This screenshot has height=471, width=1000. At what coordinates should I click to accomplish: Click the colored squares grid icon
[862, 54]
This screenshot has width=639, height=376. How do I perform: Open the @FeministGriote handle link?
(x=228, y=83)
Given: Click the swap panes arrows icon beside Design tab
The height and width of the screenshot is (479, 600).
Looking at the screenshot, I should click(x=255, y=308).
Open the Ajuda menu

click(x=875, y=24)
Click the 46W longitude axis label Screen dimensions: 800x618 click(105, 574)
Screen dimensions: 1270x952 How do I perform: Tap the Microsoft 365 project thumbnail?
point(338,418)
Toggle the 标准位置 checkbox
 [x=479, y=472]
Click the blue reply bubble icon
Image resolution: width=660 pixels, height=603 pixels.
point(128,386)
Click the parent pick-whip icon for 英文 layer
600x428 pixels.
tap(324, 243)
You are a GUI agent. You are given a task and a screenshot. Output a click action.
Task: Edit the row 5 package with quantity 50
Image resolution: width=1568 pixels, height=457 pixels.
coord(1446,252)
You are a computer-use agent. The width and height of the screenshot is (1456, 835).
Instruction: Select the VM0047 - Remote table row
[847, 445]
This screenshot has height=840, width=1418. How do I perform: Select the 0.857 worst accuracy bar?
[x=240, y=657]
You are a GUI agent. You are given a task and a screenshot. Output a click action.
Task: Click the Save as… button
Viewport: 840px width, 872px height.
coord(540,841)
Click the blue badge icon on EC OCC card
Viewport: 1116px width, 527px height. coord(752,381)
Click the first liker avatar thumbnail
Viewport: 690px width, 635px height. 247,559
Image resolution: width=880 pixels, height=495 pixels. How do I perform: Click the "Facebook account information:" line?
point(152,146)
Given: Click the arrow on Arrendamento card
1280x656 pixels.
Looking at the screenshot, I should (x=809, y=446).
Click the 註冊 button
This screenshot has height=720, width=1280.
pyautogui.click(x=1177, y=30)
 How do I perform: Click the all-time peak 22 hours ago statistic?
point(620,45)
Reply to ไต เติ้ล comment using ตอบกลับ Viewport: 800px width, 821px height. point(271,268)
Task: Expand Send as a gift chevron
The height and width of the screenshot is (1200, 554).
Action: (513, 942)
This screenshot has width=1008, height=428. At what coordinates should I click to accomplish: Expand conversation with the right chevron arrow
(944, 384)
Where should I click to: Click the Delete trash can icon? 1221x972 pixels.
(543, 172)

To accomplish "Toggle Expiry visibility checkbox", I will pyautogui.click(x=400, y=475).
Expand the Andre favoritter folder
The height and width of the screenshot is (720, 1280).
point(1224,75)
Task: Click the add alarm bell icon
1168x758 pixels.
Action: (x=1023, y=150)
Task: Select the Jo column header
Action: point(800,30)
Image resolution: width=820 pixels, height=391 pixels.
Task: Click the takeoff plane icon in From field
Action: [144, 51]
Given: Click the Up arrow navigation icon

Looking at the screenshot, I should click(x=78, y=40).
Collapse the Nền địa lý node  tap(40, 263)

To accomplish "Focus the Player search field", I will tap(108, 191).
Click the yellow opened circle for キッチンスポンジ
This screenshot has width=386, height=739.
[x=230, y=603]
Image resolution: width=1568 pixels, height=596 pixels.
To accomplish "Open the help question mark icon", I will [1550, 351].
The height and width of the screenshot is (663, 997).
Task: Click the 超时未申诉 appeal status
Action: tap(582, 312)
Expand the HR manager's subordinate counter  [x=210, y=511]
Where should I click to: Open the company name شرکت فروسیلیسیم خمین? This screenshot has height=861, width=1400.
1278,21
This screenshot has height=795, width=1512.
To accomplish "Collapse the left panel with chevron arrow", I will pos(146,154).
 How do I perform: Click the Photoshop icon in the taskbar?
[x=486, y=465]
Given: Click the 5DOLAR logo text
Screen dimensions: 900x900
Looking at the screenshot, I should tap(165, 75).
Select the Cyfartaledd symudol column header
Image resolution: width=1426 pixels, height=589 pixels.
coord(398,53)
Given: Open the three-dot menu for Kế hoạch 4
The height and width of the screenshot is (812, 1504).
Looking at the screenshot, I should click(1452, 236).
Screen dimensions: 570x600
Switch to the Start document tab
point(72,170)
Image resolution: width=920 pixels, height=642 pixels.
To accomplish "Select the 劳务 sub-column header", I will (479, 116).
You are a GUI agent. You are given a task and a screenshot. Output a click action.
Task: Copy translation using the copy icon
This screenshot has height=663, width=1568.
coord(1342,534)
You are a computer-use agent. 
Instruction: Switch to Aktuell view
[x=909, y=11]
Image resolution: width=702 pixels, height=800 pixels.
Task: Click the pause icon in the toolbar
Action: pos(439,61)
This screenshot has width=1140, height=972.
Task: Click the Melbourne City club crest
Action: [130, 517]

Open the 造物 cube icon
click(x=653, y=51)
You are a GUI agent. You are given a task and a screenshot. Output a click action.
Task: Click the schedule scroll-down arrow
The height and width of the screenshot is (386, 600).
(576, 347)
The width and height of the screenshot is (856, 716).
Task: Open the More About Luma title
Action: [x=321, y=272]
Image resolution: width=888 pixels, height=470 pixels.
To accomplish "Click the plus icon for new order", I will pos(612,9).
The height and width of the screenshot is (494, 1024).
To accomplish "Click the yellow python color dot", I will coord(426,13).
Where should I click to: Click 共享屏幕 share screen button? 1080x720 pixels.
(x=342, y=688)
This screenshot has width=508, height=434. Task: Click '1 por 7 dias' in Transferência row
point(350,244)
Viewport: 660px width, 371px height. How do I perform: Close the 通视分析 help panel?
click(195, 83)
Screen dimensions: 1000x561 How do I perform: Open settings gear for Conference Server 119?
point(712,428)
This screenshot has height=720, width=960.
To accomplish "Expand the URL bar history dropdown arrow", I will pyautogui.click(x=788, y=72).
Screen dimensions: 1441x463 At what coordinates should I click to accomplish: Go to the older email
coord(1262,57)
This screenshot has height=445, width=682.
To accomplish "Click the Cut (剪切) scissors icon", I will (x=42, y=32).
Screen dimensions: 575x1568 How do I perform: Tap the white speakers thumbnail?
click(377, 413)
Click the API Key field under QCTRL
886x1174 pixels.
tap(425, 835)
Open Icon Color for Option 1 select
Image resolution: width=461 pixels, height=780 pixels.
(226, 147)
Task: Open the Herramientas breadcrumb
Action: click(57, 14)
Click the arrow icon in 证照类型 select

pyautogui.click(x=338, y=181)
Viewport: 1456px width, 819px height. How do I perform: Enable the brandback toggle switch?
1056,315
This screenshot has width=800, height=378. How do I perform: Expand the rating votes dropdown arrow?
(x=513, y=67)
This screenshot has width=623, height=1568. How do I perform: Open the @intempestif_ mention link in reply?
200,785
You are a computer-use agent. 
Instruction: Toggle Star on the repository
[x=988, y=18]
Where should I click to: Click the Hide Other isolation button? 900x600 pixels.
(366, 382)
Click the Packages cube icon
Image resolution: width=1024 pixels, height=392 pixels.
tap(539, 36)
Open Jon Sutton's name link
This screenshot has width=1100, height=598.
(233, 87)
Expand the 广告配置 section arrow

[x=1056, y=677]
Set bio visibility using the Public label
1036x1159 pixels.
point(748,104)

- Work to complete -
Determine which lines above include the word "Collapse", and report those lines in full.

- Result of this task -
Collapse the Nền địa lý node  tap(40, 263)
To accomplish "Collapse the left panel with chevron arrow", I will pos(146,154).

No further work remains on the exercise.